• Listing of locating words and elements
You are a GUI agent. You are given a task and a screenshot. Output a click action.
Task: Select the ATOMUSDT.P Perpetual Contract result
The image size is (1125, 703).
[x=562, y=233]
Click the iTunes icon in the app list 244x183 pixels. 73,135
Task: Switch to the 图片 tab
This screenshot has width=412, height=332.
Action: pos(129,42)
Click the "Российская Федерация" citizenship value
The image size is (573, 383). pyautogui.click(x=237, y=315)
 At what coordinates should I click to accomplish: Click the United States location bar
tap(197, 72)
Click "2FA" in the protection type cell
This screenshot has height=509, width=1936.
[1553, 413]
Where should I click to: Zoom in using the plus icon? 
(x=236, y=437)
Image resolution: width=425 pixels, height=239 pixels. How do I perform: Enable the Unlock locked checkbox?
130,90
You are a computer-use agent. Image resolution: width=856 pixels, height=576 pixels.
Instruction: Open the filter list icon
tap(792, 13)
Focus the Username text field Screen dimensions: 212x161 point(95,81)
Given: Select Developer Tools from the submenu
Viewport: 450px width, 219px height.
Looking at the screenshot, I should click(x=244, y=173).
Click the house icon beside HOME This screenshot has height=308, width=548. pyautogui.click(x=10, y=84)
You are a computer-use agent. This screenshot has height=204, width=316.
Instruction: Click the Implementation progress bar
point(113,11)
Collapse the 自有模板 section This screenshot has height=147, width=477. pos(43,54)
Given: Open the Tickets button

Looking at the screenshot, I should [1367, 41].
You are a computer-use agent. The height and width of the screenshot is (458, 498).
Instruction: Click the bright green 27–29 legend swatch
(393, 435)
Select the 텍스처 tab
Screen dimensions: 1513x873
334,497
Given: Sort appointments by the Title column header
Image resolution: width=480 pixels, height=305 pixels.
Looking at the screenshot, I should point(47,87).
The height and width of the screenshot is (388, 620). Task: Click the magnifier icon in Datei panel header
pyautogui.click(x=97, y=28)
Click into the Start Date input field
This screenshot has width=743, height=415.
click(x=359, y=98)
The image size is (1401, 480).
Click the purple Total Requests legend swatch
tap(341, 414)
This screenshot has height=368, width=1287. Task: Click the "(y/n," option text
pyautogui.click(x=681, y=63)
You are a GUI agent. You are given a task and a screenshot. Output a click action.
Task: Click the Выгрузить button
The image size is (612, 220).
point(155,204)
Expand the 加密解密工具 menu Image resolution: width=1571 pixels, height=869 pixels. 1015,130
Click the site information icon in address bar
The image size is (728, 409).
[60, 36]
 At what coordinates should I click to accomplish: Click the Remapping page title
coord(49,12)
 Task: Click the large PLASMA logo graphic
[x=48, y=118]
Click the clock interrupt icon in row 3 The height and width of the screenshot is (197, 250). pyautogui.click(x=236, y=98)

• REQUIREMENT
Reproduce the entire listing above line for line, without changing a single character.

• TASK ANSWER
You are a GUI agent. You are given a task and a screenshot. Output a click action.
Task: Select the ATOMUSDT.P Perpetual Contract result
The image size is (1125, 703).
[x=562, y=233]
Click the iTunes icon in the app list 244x183 pixels. 73,135
Task: Switch to the 图片 tab
This screenshot has width=412, height=332.
Action: pos(129,42)
Click the "Российская Федерация" citizenship value
The image size is (573, 383). pyautogui.click(x=237, y=315)
 At what coordinates should I click to accomplish: Click the United States location bar
tap(197, 72)
Click "2FA" in the protection type cell
This screenshot has height=509, width=1936.
[1553, 413]
Where should I click to: Zoom in using the plus icon? 
(x=236, y=437)
Image resolution: width=425 pixels, height=239 pixels. How do I perform: Enable the Unlock locked checkbox?
130,90
You are a computer-use agent. Image resolution: width=856 pixels, height=576 pixels.
Instruction: Open the filter list icon
tap(792, 13)
Focus the Username text field Screen dimensions: 212x161 point(95,81)
Given: Select Developer Tools from the submenu
Viewport: 450px width, 219px height.
Looking at the screenshot, I should click(x=244, y=173).
Click the house icon beside HOME This screenshot has height=308, width=548. pyautogui.click(x=10, y=84)
You are a computer-use agent. This screenshot has height=204, width=316.
Instruction: Click the Implementation progress bar
point(113,11)
Collapse the 自有模板 section This screenshot has height=147, width=477. pos(43,54)
Given: Open the Tickets button

Looking at the screenshot, I should [1367, 41].
You are a computer-use agent. The height and width of the screenshot is (458, 498).
Instruction: Click the bright green 27–29 legend swatch
(393, 435)
Select the 텍스처 tab
Screen dimensions: 1513x873
334,497
Given: Sort appointments by the Title column header
Image resolution: width=480 pixels, height=305 pixels.
Looking at the screenshot, I should point(47,87).
The height and width of the screenshot is (388, 620). Task: Click the magnifier icon in Datei panel header
pyautogui.click(x=97, y=28)
Click into the Start Date input field
This screenshot has width=743, height=415.
click(x=359, y=98)
The image size is (1401, 480).
Click the purple Total Requests legend swatch
tap(341, 414)
This screenshot has height=368, width=1287. Task: Click the "(y/n," option text
pyautogui.click(x=681, y=63)
You are a GUI agent. You are given a task and a screenshot. Output a click action.
Task: Click the Выгрузить button
The image size is (612, 220).
point(155,204)
Expand the 加密解密工具 menu Image resolution: width=1571 pixels, height=869 pixels. 1015,130
Click the site information icon in address bar
The image size is (728, 409).
[60, 36]
 At what coordinates should I click to accomplish: Click the Remapping page title
coord(49,12)
 Task: Click the large PLASMA logo graphic
[x=48, y=118]
Click the clock interrupt icon in row 3 The height and width of the screenshot is (197, 250). pyautogui.click(x=236, y=98)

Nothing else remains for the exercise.